Supplied text:
Bullfighters, birthday luck key to success for Fort Scott bull rider at Hickok Rodeo


Success during a rodeo doesn’t just mean a rider can stay on top of a bull for eight seconds, but it also means that the bull rider can walk away, ready to get bucked another day. Fortunately for one contestant at the Wild Bill Hickok Rodeo, he had success with both.

Hailing from Fort Scott, bull rider Coy Pollmeier competed during the Bulls, Broncs and Barrels show Wednesday night at the 76th annual Wild Bill Hickok Rodeo in Abilene, finishing the night with the best score heading into the weekend. Wednesday also happened to be Pollmeier’s 22nd birthday.

“Mom and dad came up to watch too,” Pollmeier said. “Anytime my dad gets to come up and help me, it’s pretty good.”

Pollmeier has riden since he was a kid, making it to Abilene for junior rodeo at the age of 8 or 9.

Work instruction 1:
In the Hickok Rodeo article, list every number it gives, along with what each one refers to.
Work instruction 2:
According to the Hickok Rodeo article, in which city is the Wild Bill Hickok Rodeo held?
Work instruction 3:
Reproduce the part of the Hickok Rodeo article that opens with the words containing "Bullfighters, birthday luck" and closes with "Pollmeier’s 22nd birthday.".
The material isn't needed for any of this work.

Supplied material:
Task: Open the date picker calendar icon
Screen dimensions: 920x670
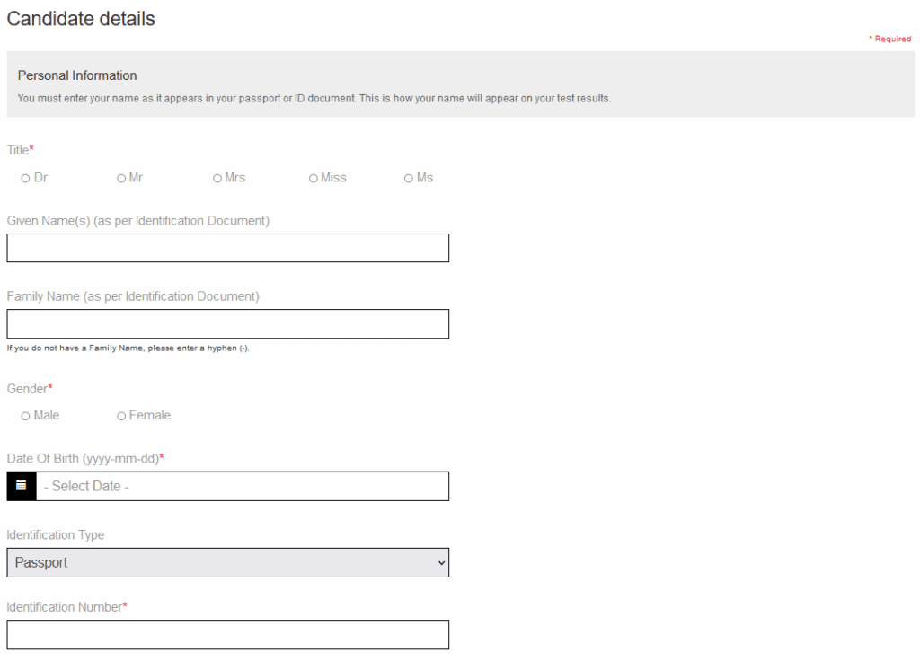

Exercise output 1:
- Eight: the seconds a rider must stay on top of a bull
- 76th: the annual Wild Bill Hickok Rodeo
- 22nd: Pollmeier's birthday, which fell on Wednesday
- 8 or 9: Pollmeier's age when he made it to Abilene for junior rodeo

Exercise output 2:
Abilene.

Exercise output 3:
Bullfighters, birthday luck key to success for Fort Scott bull rider at Hickok Rodeo


Success during a rodeo doesn’t just mean a rider can stay on top of a bull for eight seconds, but it also means that the bull rider can walk away, ready to get bucked another day. Fortunately for one contestant at the Wild Bill Hickok Rodeo, he had success with both.

Hailing from Fort Scott, bull rider Coy Pollmeier competed during the Bulls, Broncs and Barrels show Wednesday night at the 76th annual Wild Bill Hickok Rodeo in Abilene, finishing the night with the best score heading into the weekend. Wednesday also happened to be Pollmeier’s 22nd birthday.